Privately Learning from Graphs with Applications in Fine-tuning Large Language Models
- URL: http://arxiv.org/abs/2410.08299v2
- Date: Tue, 16 Sep 2025 18:52:07 GMT
- Title: Privately Learning from Graphs with Applications in Fine-tuning Large Language Models
- Authors: Haoteng Yin, Rongzhe Wei, Eli Chien, Pan Li,
- Abstract summary: Learning from graphs often involves handling sensitive relationships in the data.<n>Existing privacy-preserving methods, such as DP-SGD, rely on gradient decoupling assumptions.<n>We propose a privacy-preserving pipeline for relational learning that decouples dependencies in sampled relations for training.

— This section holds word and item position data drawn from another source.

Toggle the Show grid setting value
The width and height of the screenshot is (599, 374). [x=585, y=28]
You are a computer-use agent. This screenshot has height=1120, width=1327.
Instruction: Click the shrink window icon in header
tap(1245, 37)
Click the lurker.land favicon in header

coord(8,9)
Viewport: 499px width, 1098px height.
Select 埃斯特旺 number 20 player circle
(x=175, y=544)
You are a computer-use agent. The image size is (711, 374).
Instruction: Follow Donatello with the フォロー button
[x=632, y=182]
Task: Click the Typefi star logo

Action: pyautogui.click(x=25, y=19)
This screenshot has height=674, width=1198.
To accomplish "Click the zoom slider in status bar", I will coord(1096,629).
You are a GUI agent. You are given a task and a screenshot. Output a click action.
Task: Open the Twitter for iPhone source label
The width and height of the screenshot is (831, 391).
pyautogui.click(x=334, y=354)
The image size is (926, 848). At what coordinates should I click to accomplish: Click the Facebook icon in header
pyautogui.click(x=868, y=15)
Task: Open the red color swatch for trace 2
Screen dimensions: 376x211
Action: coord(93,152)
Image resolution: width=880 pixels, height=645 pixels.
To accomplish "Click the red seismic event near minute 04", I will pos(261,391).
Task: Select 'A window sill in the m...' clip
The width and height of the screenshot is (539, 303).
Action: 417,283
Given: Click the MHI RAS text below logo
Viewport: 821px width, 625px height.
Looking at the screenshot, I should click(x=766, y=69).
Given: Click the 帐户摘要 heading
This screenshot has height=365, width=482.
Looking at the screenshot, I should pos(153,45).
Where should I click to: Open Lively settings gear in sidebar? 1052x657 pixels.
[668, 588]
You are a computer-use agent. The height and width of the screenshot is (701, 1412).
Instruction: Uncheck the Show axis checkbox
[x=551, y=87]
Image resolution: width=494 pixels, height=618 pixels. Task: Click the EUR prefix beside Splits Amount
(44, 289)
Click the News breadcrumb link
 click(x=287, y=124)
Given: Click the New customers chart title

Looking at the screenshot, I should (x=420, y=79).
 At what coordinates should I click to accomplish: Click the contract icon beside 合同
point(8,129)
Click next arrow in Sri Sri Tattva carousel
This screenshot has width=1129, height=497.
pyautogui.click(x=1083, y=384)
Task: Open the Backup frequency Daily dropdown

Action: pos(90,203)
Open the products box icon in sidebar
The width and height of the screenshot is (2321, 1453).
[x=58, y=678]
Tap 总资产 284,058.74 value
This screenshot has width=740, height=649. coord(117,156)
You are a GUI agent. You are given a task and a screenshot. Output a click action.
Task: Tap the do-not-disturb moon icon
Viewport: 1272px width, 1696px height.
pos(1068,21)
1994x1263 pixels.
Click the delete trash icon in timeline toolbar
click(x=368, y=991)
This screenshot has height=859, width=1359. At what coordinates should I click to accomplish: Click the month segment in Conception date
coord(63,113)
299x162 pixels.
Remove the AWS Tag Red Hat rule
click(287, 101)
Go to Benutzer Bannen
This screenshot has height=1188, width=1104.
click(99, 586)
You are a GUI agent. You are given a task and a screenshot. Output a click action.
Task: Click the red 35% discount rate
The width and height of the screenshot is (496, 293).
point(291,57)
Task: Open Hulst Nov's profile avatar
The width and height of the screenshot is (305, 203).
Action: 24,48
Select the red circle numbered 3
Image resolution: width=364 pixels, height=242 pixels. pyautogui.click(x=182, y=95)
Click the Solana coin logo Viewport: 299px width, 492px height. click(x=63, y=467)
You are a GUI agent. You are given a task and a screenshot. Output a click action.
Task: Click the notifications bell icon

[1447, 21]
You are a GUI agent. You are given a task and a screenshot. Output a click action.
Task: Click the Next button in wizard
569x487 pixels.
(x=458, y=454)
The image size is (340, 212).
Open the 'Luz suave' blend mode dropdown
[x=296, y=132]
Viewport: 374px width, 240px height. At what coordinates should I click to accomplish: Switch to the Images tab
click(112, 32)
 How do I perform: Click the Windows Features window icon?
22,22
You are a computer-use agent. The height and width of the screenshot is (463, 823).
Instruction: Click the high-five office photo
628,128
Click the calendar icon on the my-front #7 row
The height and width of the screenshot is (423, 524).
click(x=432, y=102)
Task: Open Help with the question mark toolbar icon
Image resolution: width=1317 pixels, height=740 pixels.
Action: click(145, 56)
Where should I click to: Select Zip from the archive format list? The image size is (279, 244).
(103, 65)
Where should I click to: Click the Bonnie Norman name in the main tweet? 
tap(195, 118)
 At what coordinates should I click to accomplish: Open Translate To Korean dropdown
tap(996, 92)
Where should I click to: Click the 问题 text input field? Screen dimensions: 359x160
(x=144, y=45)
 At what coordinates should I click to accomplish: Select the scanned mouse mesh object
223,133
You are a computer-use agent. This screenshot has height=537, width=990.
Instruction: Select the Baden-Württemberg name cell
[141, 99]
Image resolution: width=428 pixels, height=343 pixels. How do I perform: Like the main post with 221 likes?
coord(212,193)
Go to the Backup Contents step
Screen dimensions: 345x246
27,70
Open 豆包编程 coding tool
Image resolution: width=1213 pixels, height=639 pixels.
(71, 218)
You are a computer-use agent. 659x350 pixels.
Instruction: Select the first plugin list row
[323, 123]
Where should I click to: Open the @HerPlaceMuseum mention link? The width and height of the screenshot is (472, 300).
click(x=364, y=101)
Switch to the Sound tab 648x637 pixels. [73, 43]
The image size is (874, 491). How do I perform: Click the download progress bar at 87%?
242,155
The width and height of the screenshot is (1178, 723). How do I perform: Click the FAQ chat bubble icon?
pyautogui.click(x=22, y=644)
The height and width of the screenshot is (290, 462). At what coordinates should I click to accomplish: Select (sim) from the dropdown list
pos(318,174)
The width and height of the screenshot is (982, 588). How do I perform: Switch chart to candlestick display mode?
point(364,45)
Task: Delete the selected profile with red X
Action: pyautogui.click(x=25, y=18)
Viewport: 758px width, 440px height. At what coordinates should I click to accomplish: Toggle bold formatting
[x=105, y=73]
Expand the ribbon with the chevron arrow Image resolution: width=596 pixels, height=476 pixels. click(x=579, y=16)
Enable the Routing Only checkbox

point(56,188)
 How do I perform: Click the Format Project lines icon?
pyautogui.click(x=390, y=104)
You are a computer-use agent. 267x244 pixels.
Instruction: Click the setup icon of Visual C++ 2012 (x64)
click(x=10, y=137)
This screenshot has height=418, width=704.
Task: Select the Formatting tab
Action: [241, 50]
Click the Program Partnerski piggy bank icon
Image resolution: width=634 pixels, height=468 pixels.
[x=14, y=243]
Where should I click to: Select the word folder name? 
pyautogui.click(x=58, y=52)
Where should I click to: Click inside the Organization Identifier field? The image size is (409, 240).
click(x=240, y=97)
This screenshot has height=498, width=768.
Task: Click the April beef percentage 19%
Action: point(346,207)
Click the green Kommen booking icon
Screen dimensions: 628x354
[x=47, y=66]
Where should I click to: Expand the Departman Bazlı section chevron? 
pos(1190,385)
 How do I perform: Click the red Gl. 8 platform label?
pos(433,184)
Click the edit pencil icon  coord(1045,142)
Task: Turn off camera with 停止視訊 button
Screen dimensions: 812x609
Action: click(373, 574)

- Score: 20.63522374493782
- License: http://creativecommons.org/licenses/by/4.0/
- Abstract: Graphs offer unique insights into relationships between entities, complementing data modalities like text and images and enabling AI models to extend their capabilities beyond traditional tasks. However, learning from graphs often involves handling sensitive relationships in the data, raising significant privacy concerns. Existing privacy-preserving methods, such as DP-SGD, rely on gradient decoupling assumptions and are incompatible with relational learning due to the inherent dependencies between training samples. To address this challenge, we propose a privacy-preserving pipeline for relational learning that decouples dependencies in sampled relations for training, ensuring differential privacy through a tailored application of DP-SGD. We apply this approach to fine-tune large language models (LLMs), such as Llama2, on sensitive graph data while addressing the associated computational complexities. Our method is evaluated on four real-world text-attributed graphs, demonstrating significant improvements in relational learning tasks while maintaining robust privacy guarantees. Additionally, we analyze the trade-offs between privacy, utility, and computational efficiency, offering insights into the practical deployment of our approach for privacy-preserving relational learning. Code is available at https://github.com/Graph-COM/PvGaLM.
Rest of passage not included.